To make matters even more interesting I decided to process each of the two flights in two seperate chunks, mark the GCPs in each, and merge both chunks using the GCP markers thereafter. This time, the area that remained fully black in the previous attempts was actually provided with a decent level of tie points. It remained somewhat more sparsely populated than other parts of the scene, but it at least demonstrated that the images of the scene were find and DO allow for Tie points to be found. Merging of both chunks, however, failed miserably and left a large vertical gap between both flights, regardless of each being georeferenced using RTK-GPS GCPs and basing the merging on Markers (see WSZZ_ChunksMisaligned).
Also please have a look at the screendump attached (WSZZ_ImageShift) displaying the water barrier (sparse point cloud) underneath with the 'Aligned' images on top.
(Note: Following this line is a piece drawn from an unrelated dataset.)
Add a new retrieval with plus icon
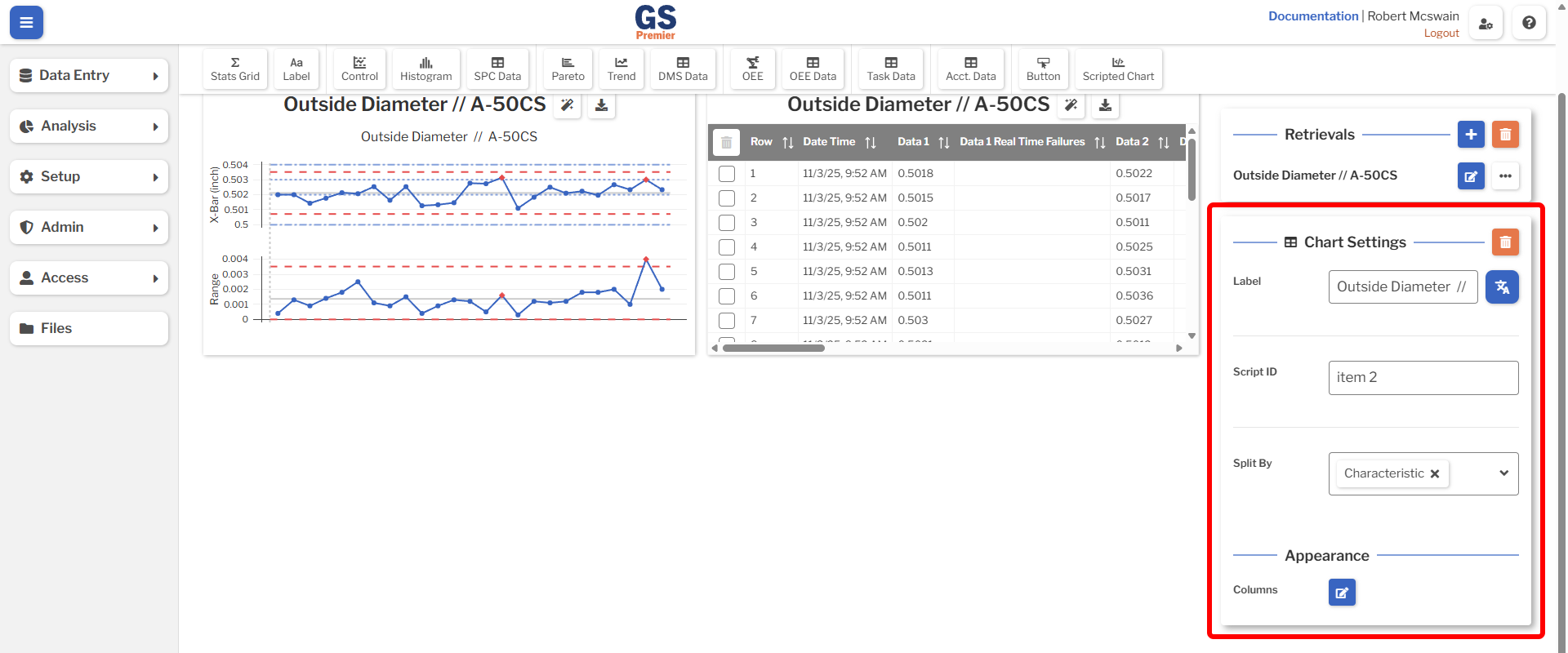Viewport: 1568px width, 653px height. tap(1471, 135)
The appears to be a massive horizontal shift between the scene on the one hand and the grid flown overhead on the other. This remains even when GCPs are added and MARKED in the scene! We are absolutely sure that all images were captured at nadir (gimbal angle varies between minus) 88-90 degrees) and the blue plane of each image after alignment confirms this as well, but the shift remains.
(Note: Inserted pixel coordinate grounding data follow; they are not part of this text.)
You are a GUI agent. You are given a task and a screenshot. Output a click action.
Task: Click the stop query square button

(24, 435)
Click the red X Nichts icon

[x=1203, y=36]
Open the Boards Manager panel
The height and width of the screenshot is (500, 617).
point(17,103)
More importantly still, however, is the fact that the total error (of both GCPs and CPs) throughout each of the above attempts was appalling. The total error averaged at around 2 meters although individual GCP errors reached even larger values. This notion remained largely unchanged throughout the different attempts, regardless of the number of Key- and Tiepoints, processing the flights seperately and/ or changing any other Alignment parameters. Even when I decided to incorporate ALL markers (including Checkpoints) as Ground Control Points for Camera Optimization, resulting in 18 GCPs in a scene as small as 2.5 hectares (!), the error remained in the order of meters. I have never ever witnessed anything like this produces as we have easily produced and (externally) validated both horizontal and vertical accuracies during prior projects below 5 cm.
Without going into too much detail it should be mentioned that we run into similar issues processing the images from the other pilot location. This location measures slightly bigger (4-5 Ha) and contains more (571) images and approximately 30 GCPs/CPs. The output, however, is almost identical. Alignment either fails miserably or produces weird artificats that cannot be explained for. Just as important, however, model accuracy is appalling with several meters (XYZ) even after the inclusion of an ever growing number of GCPs. Likewise, processing each of the flights seperately and then merging them together results in two vertically transposed models. After many hours I have managed to bring the two closers together, but GCP accuracy is still well over 30cm and absolutely not matching either expectations or the specifications.
In short, what is going on? We are absolutely clueless, regardless of processing a multitude of somewhat similar projects (and even larger) projects in the past without any problems and decent accuracies. What may explain this strange model behavior? More important, are there any more things we might consider in an attempt to succesfully produce the desired outputs after all?